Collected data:
○ ○ ○ ○ ○ ○ ○

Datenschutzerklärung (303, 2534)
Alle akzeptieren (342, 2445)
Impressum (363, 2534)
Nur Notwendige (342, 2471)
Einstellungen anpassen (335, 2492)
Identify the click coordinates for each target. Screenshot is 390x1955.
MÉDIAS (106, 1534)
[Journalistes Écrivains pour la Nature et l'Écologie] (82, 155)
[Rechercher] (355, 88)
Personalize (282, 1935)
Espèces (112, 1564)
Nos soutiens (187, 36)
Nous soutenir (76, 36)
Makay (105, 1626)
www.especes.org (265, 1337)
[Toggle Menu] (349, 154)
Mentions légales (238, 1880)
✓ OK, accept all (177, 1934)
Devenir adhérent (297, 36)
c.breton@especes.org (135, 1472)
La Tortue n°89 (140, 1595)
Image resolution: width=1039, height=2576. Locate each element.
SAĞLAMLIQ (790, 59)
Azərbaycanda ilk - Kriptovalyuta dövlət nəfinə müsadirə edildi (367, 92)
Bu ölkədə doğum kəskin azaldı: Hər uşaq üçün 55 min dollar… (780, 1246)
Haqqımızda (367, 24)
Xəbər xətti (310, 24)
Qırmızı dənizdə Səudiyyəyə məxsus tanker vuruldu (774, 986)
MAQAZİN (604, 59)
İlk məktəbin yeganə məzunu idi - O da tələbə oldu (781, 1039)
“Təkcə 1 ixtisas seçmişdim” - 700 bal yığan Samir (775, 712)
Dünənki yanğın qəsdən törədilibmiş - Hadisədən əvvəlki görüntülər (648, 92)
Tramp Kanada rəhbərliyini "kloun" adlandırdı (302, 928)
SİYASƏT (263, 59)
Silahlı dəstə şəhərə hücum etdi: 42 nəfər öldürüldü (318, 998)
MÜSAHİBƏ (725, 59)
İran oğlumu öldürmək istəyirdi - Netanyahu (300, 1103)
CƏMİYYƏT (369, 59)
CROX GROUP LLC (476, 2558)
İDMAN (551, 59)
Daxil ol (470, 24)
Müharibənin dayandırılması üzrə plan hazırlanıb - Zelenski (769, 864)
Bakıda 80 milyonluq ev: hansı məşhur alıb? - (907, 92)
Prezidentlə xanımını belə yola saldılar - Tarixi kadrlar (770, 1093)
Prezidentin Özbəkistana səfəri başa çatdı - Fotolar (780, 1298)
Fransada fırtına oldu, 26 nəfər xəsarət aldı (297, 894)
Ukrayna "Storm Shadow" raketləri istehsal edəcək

○ ○ ○ ○ ○ ○ ○

ACTION ITEM ->
Repeat exactly the lines from the first line of the records above through the line containing "Image resolution: width=1039, height=2576.", both included, and nothing else.

WRITTEN RESPONSE ->
Datenschutzerklärung (303, 2534)
Alle akzeptieren (342, 2445)
Impressum (363, 2534)
Nur Notwendige (342, 2471)
Einstellungen anpassen (335, 2492)
Identify the click coordinates for each target. Screenshot is 390x1955.
MÉDIAS (106, 1534)
[Journalistes Écrivains pour la Nature et l'Écologie] (82, 155)
[Rechercher] (355, 88)
Personalize (282, 1935)
Espèces (112, 1564)
Nos soutiens (187, 36)
Nous soutenir (76, 36)
Makay (105, 1626)
www.especes.org (265, 1337)
[Toggle Menu] (349, 154)
Mentions légales (238, 1880)
✓ OK, accept all (177, 1934)
Devenir adhérent (297, 36)
c.breton@especes.org (135, 1472)
La Tortue n°89 (140, 1595)
Image resolution: width=1039, height=2576. Locate each element.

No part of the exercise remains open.